* [Source excerpt]:

ZH version is available. Content is displayed in original English for accuracy.

Hi HN, I'm Gábor, a software engineer from Budapest.

I spent almost a decade designing, building and maintaining distributed systems, and I came to truly understand why a lot of people define software architecture as "the stuff that's hard to change later". Changing service boundaries, communication protocol or serializers is time consuming and risky. The past few months, I've been building Itara, my attempt to ease that pain.

Itara takes the software topology that's currently spread across the codebase and configuration and infrastructure, and concentrates it into a dedicated, executable layer. This dedicated layer describes the topology as a directed graph, where the nodes are the components of the system, and the edges are the connections between them. The edges have all the properties of the connection, like the transport to use, the serializer to use, the failure handling strategy and so on. Colocated components, components running in the same process, are modelled with direct connections.

This gives me an accurate map of my topology, lets me change the topology without changing the business code, and keeps communication logic separate from business logic while still giving me direct control over the configuration, avoiding the network fallacies.

* [Written request]: Can you write out everything in the Itara post from "I spent almost" down to "ease that pain.", switching "distributed systems" for "embedded systems"? These records come from a separate source.

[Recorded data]
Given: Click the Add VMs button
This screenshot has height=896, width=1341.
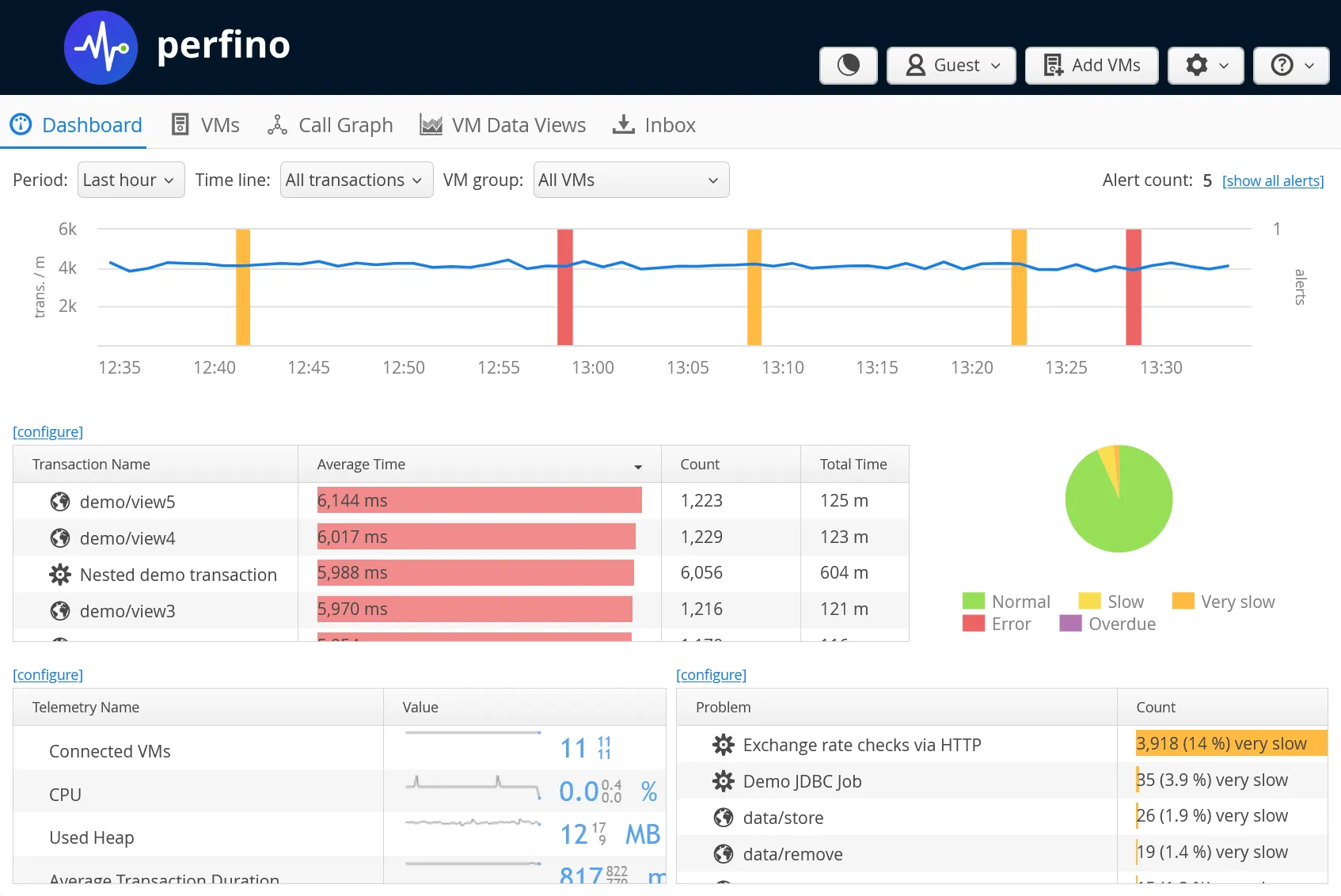Looking at the screenshot, I should click(1091, 65).
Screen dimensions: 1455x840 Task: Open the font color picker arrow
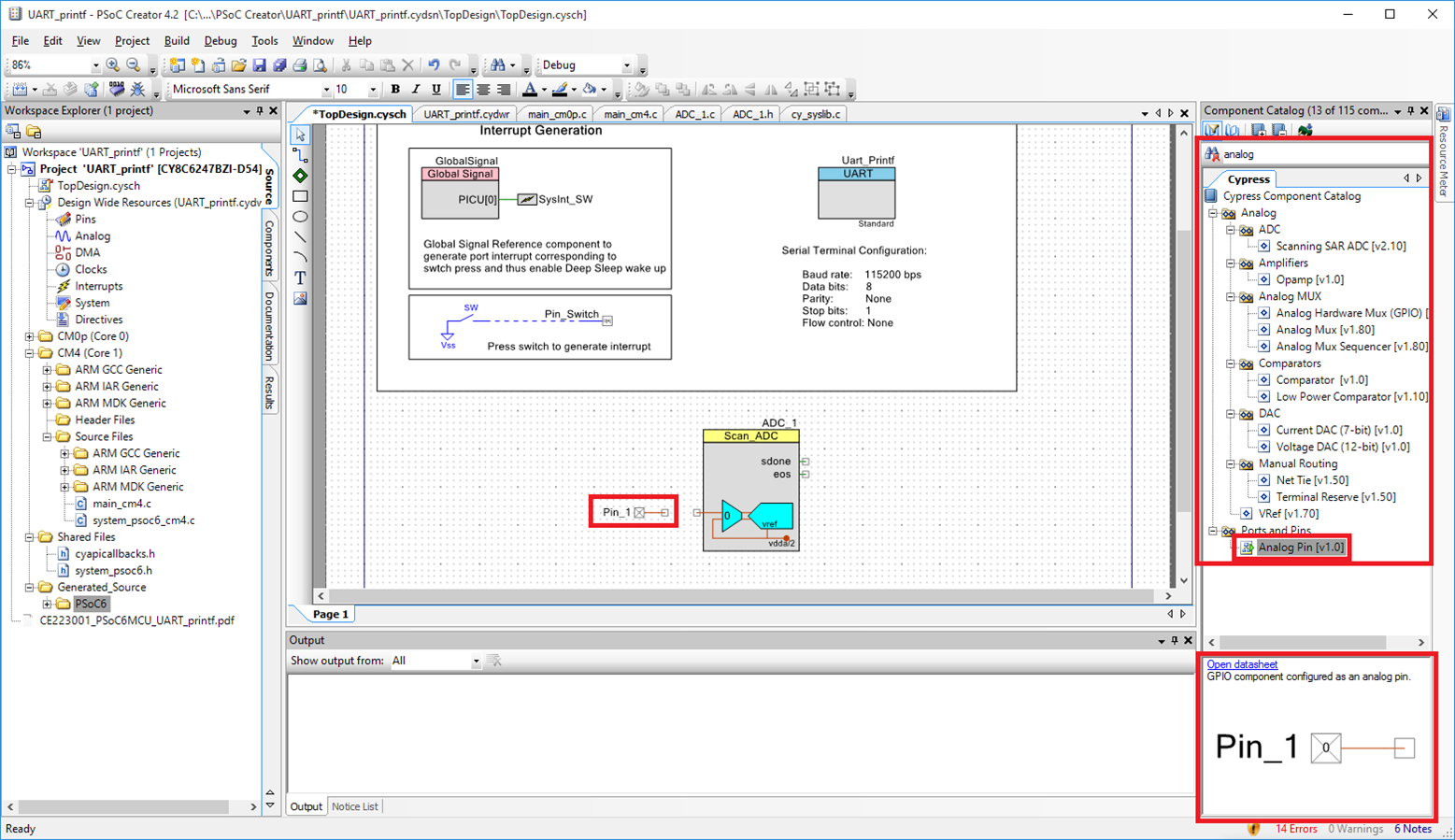click(544, 91)
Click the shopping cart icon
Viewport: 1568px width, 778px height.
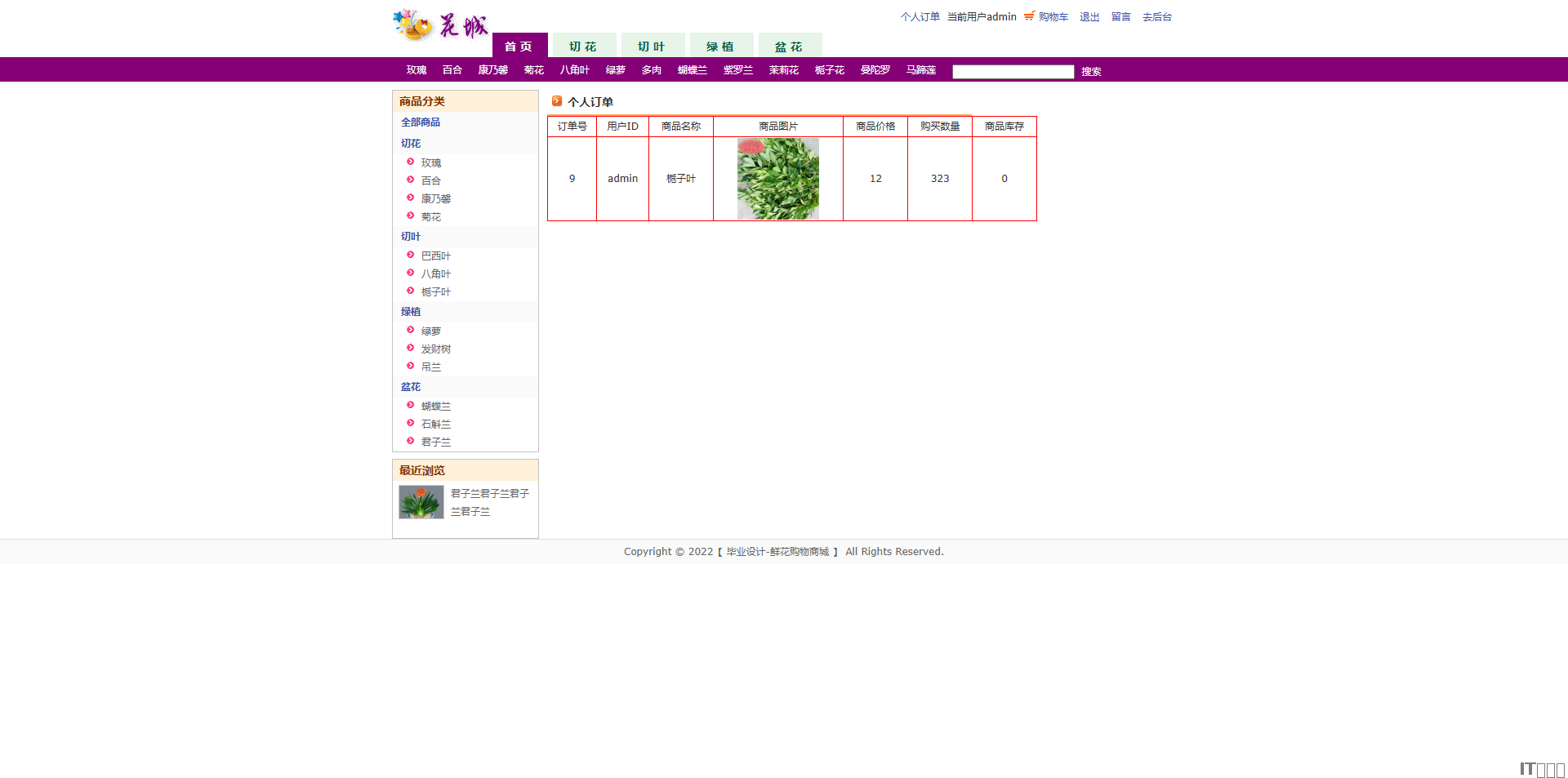pyautogui.click(x=1029, y=16)
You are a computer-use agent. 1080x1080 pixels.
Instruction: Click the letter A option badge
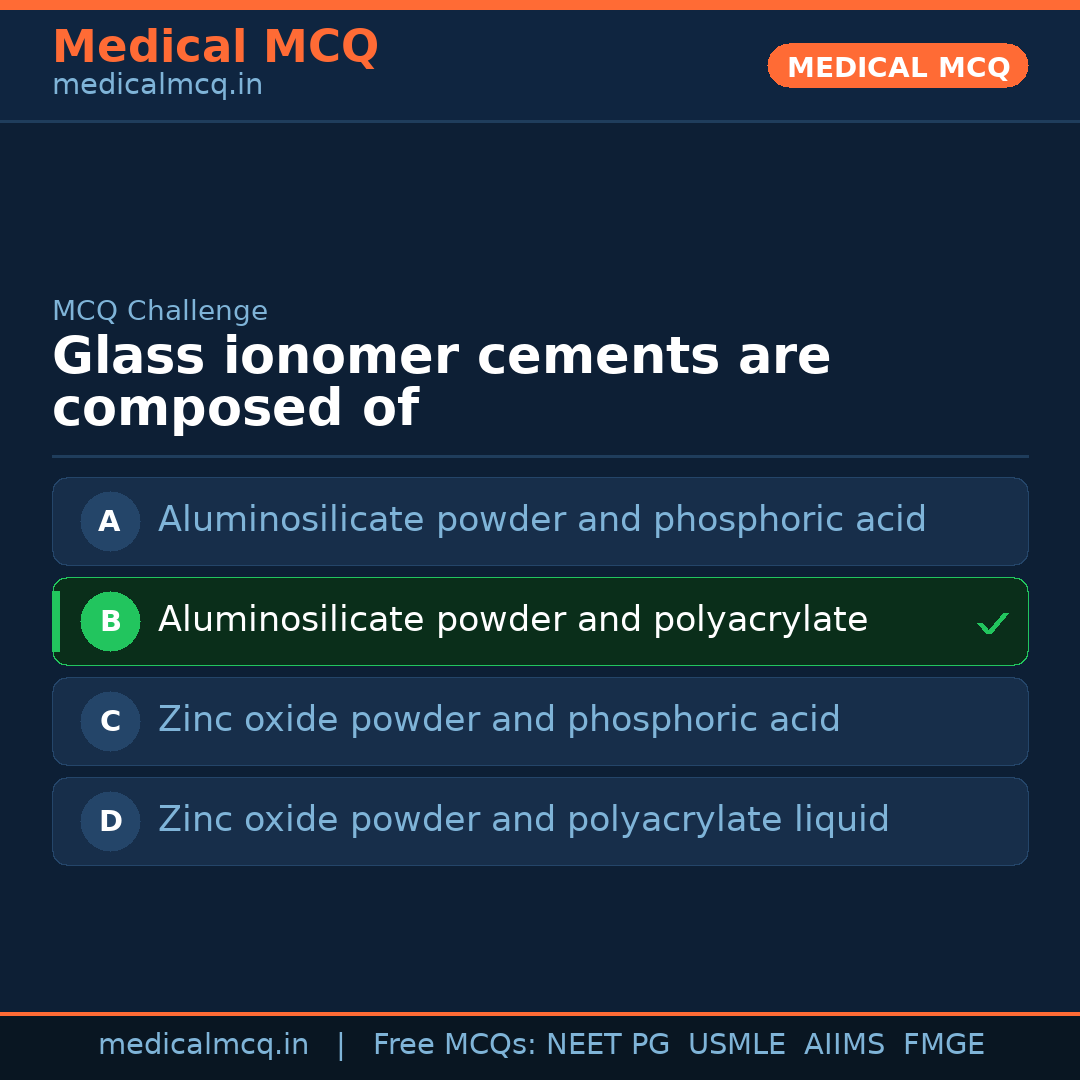pos(110,521)
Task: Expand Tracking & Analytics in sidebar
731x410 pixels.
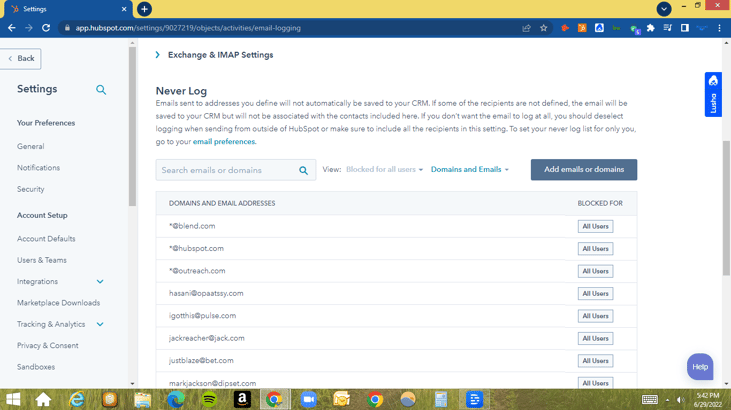Action: (x=100, y=324)
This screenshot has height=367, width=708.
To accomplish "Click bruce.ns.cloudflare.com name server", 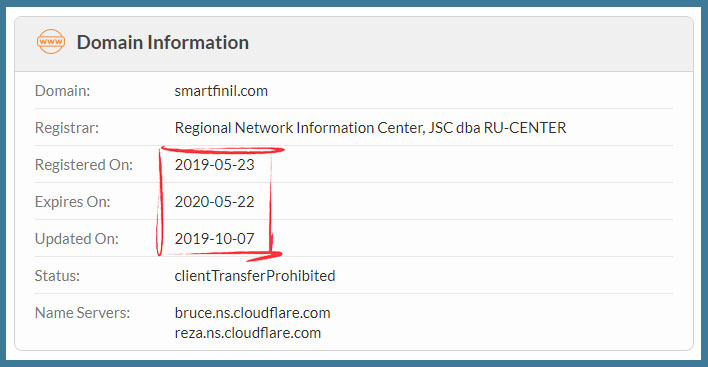I will tap(252, 313).
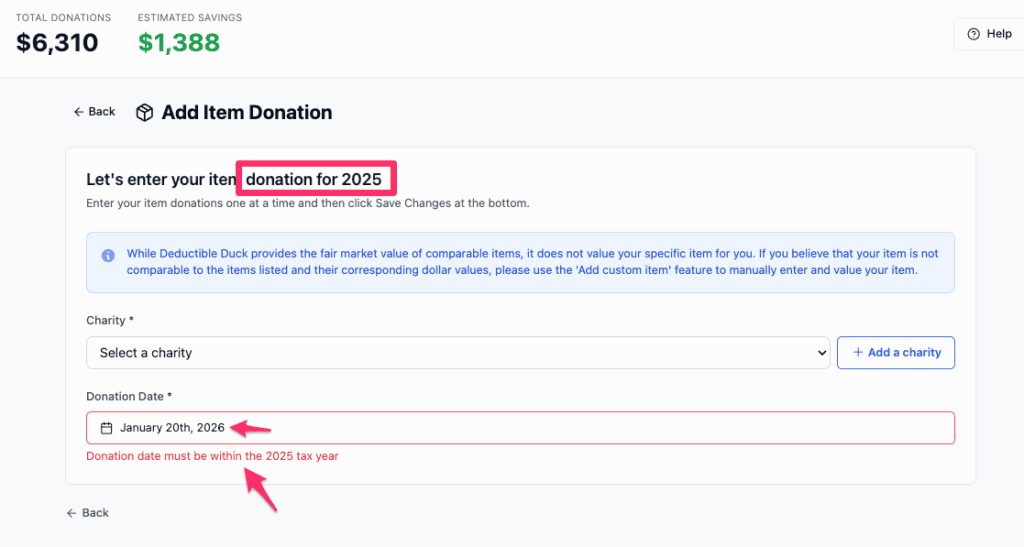The image size is (1024, 547).
Task: Click the calendar icon in Donation Date field
Action: [107, 428]
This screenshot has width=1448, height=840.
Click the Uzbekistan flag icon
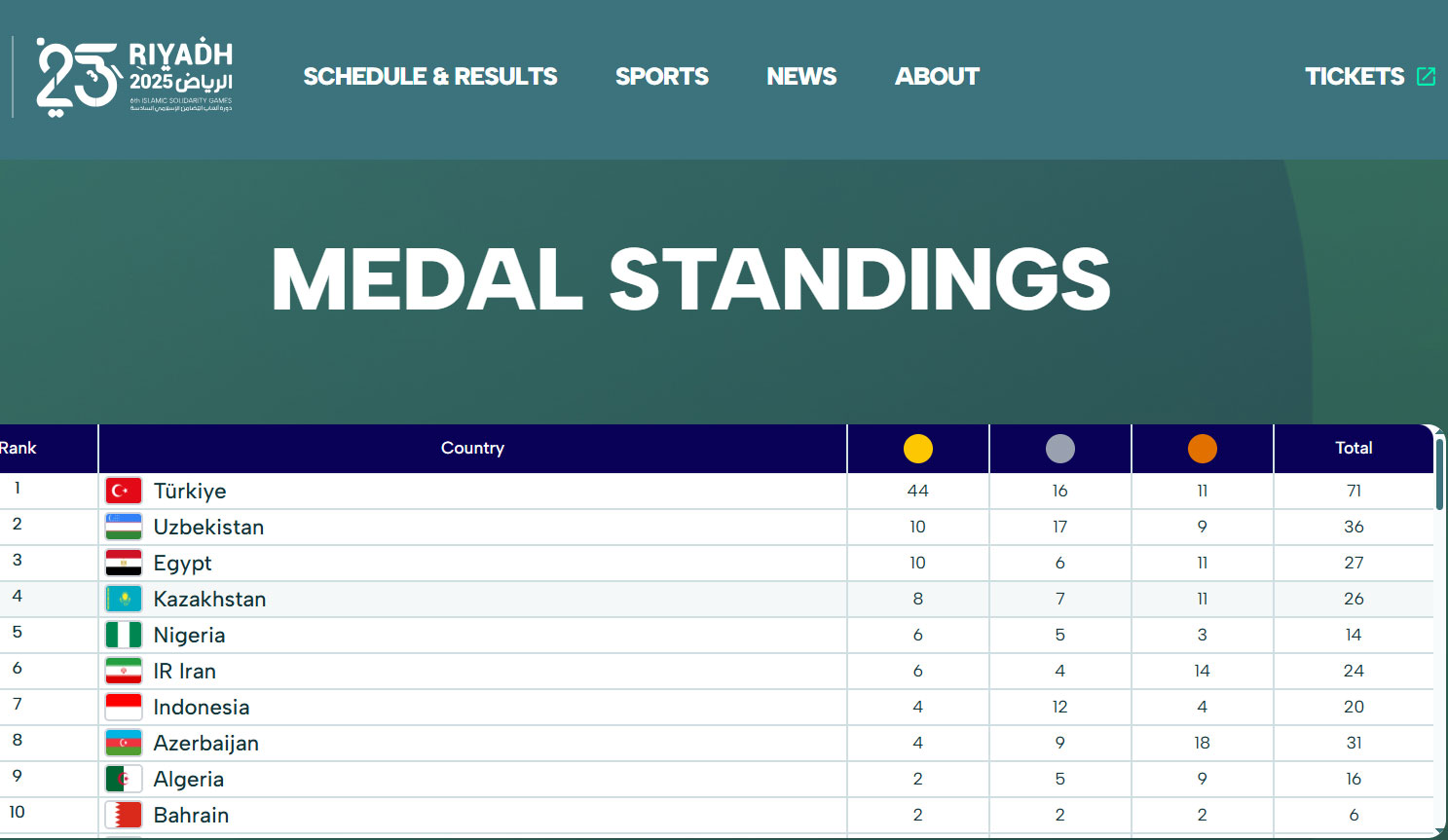(124, 527)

* [Correct result]:
I spent almost a decade designing, building and maintaining embedded systems, and I came to truly understand why a lot of people define software architecture as "the stuff that's hard to change later". Changing service boundaries, communication protocol or serializers is time consuming and risky. The past few months, I've been building Itara, my attempt to ease that pain.